Magnadata International
- Industry: Printing
- Fate: Acquired by Paragon Group
- Headquarters: Horncastle Road, Boston, Lincolnshire, PE21 9HZ
- Area served: Global
- Key people: Roy Colclough Chief Executive
- Products: Smart ticketing systems
- Services: Printer servicing
- Revenue: £34 million
- Divisions: Magnadata USA, Magnadata Pty
- Subsidiaries: Norprint

= Magnadata Group =

Magnadata Group, also known as Magnadata International, was a printing company based in Boston in Lincolnshire, specialising in the development and manufacture of security and access control media including magnetic smart tickets and tags. It was placed into administration in 2015, and was subsequently sold to Paragon Group.

==History==

===Norprint===
Norcros was founded on 29 May 1956. The name Norcros came from Normanby, North Lincolnshire, home of Normanby Hall. A Director of the company was John Vincent Sheffield, former High Sheriff of Lincolnshire from 1944-5, and great-uncle of the wife of David Cameron. Other members of the Sheffield family—Edmund and George—were directors.

Norprint International was based on Norfolk Street in Boston. It had a division on Valley Road in Dovercourt on the Essex coast with 550 staff. Norprint also made ticket printing machines. Norprint claimed to be Europe's largest producer of industrial and retail labelling systems, and the largest in the world outside of America.

In early 1968 it helped to start the I'm Backing Britain campaign, by running off the promotional stickers for free. Before the days of barcodes in supermarkets, Norprint made hand-held price labellers, used by the main supermarkets; these were made in Harwich.

In April 1989 it received a Queen's Award for Technological Achievement for its magnetic striped and encoded tickets and payment tokens.

Norprint produced tickets for airlines and the London Underground. It was owned by Norcros plc.

On 25 June 1998 Norcros put Norprint up for sale. In July 1998 Norprint was bought by a management buyout (MBO) for £7.9 million. After the buyout it was known as Norprint Labelling Systems.

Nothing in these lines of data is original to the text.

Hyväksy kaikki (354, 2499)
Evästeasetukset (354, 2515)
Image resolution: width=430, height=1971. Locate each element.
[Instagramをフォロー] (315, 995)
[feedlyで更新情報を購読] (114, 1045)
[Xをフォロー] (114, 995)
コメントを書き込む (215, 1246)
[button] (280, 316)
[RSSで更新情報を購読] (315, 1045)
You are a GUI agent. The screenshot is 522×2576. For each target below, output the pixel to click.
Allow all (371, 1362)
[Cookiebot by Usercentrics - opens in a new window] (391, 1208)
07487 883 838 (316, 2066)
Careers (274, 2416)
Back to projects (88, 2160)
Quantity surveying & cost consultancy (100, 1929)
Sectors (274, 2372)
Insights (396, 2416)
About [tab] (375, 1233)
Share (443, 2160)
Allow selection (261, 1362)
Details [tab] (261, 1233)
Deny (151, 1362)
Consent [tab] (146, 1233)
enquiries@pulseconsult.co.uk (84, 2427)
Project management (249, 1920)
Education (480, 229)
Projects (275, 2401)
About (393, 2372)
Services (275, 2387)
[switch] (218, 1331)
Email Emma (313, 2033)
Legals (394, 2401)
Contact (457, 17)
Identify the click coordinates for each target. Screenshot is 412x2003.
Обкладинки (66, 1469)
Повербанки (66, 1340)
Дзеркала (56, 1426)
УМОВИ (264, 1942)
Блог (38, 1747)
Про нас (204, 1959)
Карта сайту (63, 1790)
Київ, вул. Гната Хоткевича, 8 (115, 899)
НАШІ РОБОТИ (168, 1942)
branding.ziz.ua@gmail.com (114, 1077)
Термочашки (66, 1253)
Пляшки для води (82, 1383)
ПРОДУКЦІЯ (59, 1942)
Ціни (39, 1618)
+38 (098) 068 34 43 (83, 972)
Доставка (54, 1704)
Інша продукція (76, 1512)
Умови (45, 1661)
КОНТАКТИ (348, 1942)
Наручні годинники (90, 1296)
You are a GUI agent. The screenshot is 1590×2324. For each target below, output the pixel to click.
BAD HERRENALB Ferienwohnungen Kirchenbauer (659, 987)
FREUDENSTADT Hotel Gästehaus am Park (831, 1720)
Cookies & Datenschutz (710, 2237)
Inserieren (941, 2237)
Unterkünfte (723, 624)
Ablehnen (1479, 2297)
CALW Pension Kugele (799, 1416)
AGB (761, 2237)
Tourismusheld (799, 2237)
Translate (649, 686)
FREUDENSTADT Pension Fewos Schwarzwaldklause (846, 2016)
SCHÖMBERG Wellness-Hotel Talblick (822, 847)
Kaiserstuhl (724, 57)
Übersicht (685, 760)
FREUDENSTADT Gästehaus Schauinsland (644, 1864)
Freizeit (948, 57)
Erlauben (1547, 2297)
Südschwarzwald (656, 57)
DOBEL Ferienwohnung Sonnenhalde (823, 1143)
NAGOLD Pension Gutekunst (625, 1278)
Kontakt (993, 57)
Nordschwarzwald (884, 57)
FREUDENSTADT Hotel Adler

In 2005 it developed the Nortag, a small inconspicuous RFID label on products to combat shoplifting, which won The Queen's Award for Enterprise: Innovation (Technology) in April 2005. It is known as electronic article surveillance (EAS). The Nortag took seven years to develop.

===Magnadata===
In February 2006 Magnadata, also based in Boston, bought Norprint from administration. At the time Norprint had 226 staff and Magnadata had 193. Magnadata's customers included the London Underground, New York Metro, Sydney Rail Authority, Royal Mail, TNT, Manchester City Football Club, and the Ryder Cup organisation.

===UK train tickets===
In August 2010 it was awarded a £24 million contract to produce 750 million magnetic strip train tickets a year in the UK for the Association of Train Operating Companies (ATOC).

=== Administration ===
In 2015 Magnadata was placed into administration and was acquired by Paragon Group, becoming part of its BemroseBooth Paragon subsidiary. Norprint, which was a subsidiary of Magnadata, was not acquired by Paragon Group and was closed.

==Location==
The company was based in the north of Boston on the B1183. In 2021, planning permission was given to build forty-seven houses on its former site by local housing association Longhurst Group.